_Your objective_. When you reach the entries below, transcribe each one exactly as it stands.

━━━

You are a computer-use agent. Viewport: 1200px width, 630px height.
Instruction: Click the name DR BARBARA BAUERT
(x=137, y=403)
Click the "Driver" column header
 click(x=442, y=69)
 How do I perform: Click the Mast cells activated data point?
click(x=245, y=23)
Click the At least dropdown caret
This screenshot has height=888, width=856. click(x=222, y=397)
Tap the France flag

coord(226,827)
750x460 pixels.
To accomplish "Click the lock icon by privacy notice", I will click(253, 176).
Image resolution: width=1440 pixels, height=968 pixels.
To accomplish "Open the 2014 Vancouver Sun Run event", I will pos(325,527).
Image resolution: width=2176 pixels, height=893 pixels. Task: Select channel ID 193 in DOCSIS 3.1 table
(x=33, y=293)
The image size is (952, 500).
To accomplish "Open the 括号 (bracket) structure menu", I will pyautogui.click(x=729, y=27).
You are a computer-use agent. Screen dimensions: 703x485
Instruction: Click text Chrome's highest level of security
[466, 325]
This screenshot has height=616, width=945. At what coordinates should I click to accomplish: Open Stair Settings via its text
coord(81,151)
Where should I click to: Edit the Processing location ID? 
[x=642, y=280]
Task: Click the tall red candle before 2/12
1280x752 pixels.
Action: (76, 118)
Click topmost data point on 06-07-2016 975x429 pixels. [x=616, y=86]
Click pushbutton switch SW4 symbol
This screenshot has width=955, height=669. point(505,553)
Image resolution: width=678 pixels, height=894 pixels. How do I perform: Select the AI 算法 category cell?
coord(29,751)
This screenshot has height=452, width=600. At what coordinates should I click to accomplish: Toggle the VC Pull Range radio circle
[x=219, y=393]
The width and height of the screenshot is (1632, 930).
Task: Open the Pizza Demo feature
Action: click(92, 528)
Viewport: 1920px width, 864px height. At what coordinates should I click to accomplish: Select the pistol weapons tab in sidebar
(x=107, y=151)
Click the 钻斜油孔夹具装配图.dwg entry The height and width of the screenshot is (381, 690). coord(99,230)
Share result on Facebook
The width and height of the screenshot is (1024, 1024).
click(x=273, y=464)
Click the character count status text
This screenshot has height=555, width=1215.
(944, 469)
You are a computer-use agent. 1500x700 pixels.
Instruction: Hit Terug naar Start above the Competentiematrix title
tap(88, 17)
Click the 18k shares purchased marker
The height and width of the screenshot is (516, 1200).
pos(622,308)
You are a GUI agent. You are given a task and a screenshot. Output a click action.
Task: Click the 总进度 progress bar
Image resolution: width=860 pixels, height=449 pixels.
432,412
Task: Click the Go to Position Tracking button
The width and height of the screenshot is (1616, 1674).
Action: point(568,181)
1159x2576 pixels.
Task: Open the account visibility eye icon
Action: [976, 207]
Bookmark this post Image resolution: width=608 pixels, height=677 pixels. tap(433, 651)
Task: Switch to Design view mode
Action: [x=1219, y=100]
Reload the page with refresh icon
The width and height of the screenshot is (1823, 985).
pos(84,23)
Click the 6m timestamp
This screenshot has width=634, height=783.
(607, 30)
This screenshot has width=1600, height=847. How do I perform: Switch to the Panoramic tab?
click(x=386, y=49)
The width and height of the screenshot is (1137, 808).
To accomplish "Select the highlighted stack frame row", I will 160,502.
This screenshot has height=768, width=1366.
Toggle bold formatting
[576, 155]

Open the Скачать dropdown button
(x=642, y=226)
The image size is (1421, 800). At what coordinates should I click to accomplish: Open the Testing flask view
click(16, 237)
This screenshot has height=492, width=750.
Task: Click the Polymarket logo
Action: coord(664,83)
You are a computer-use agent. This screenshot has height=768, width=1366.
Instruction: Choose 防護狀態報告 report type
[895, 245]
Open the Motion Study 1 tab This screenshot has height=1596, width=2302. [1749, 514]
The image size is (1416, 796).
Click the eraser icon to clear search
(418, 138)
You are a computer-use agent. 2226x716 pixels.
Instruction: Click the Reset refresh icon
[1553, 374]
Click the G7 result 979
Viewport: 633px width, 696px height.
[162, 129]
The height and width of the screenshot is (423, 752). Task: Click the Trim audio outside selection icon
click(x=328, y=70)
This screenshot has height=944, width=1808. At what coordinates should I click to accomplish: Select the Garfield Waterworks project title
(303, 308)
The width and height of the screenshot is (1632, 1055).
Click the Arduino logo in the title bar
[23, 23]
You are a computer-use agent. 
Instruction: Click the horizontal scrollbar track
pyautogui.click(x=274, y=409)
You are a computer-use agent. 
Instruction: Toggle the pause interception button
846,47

━━━

_Written response_.
You are a computer-use agent. Viewport: 1200px width, 630px height.
Instruction: Click the name DR BARBARA BAUERT
(x=137, y=403)
Click the "Driver" column header
 click(x=442, y=69)
 How do I perform: Click the Mast cells activated data point?
click(x=245, y=23)
Click the At least dropdown caret
This screenshot has height=888, width=856. click(x=222, y=397)
Tap the France flag

coord(226,827)
750x460 pixels.
To accomplish "Click the lock icon by privacy notice", I will click(253, 176).
Image resolution: width=1440 pixels, height=968 pixels.
To accomplish "Open the 2014 Vancouver Sun Run event", I will pos(325,527).
Image resolution: width=2176 pixels, height=893 pixels. Task: Select channel ID 193 in DOCSIS 3.1 table
(x=33, y=293)
The image size is (952, 500).
To accomplish "Open the 括号 (bracket) structure menu", I will pyautogui.click(x=729, y=27).
You are a computer-use agent. Screen dimensions: 703x485
Instruction: Click text Chrome's highest level of security
[466, 325]
This screenshot has height=616, width=945. At what coordinates should I click to accomplish: Open Stair Settings via its text
coord(81,151)
Where should I click to: Edit the Processing location ID? 
[x=642, y=280]
Task: Click the tall red candle before 2/12
1280x752 pixels.
Action: (76, 118)
Click topmost data point on 06-07-2016 975x429 pixels. [x=616, y=86]
Click pushbutton switch SW4 symbol
This screenshot has width=955, height=669. point(505,553)
Image resolution: width=678 pixels, height=894 pixels. How do I perform: Select the AI 算法 category cell?
coord(29,751)
This screenshot has height=452, width=600. At what coordinates should I click to accomplish: Toggle the VC Pull Range radio circle
[x=219, y=393]
The width and height of the screenshot is (1632, 930).
Task: Open the Pizza Demo feature
Action: click(92, 528)
Viewport: 1920px width, 864px height. At what coordinates should I click to accomplish: Select the pistol weapons tab in sidebar
(x=107, y=151)
Click the 钻斜油孔夹具装配图.dwg entry The height and width of the screenshot is (381, 690). coord(99,230)
Share result on Facebook
The width and height of the screenshot is (1024, 1024).
click(x=273, y=464)
Click the character count status text
This screenshot has height=555, width=1215.
(944, 469)
You are a computer-use agent. 1500x700 pixels.
Instruction: Hit Terug naar Start above the Competentiematrix title
tap(88, 17)
Click the 18k shares purchased marker
The height and width of the screenshot is (516, 1200).
pos(622,308)
You are a GUI agent. You are given a task and a screenshot. Output a click action.
Task: Click the 总进度 progress bar
Image resolution: width=860 pixels, height=449 pixels.
432,412
Task: Click the Go to Position Tracking button
The width and height of the screenshot is (1616, 1674).
Action: point(568,181)
1159x2576 pixels.
Task: Open the account visibility eye icon
Action: [976, 207]
Bookmark this post Image resolution: width=608 pixels, height=677 pixels. tap(433, 651)
Task: Switch to Design view mode
Action: [x=1219, y=100]
Reload the page with refresh icon
The width and height of the screenshot is (1823, 985).
pos(84,23)
Click the 6m timestamp
This screenshot has width=634, height=783.
(607, 30)
This screenshot has width=1600, height=847. How do I perform: Switch to the Panoramic tab?
click(x=386, y=49)
The width and height of the screenshot is (1137, 808).
To accomplish "Select the highlighted stack frame row", I will 160,502.
This screenshot has height=768, width=1366.
Toggle bold formatting
[576, 155]

Open the Скачать dropdown button
(x=642, y=226)
The image size is (1421, 800). At what coordinates should I click to accomplish: Open the Testing flask view
click(16, 237)
This screenshot has height=492, width=750.
Task: Click the Polymarket logo
Action: coord(664,83)
You are a computer-use agent. This screenshot has height=768, width=1366.
Instruction: Choose 防護狀態報告 report type
[895, 245]
Open the Motion Study 1 tab This screenshot has height=1596, width=2302. [1749, 514]
The image size is (1416, 796).
Click the eraser icon to clear search
(418, 138)
You are a computer-use agent. 2226x716 pixels.
Instruction: Click the Reset refresh icon
[1553, 374]
Click the G7 result 979
Viewport: 633px width, 696px height.
[162, 129]
The height and width of the screenshot is (423, 752). Task: Click the Trim audio outside selection icon
click(x=328, y=70)
This screenshot has height=944, width=1808. At what coordinates should I click to accomplish: Select the Garfield Waterworks project title
(303, 308)
The width and height of the screenshot is (1632, 1055).
Click the Arduino logo in the title bar
[23, 23]
You are a computer-use agent. 
Instruction: Click the horizontal scrollbar track
pyautogui.click(x=274, y=409)
You are a computer-use agent. 
Instruction: Toggle the pause interception button
846,47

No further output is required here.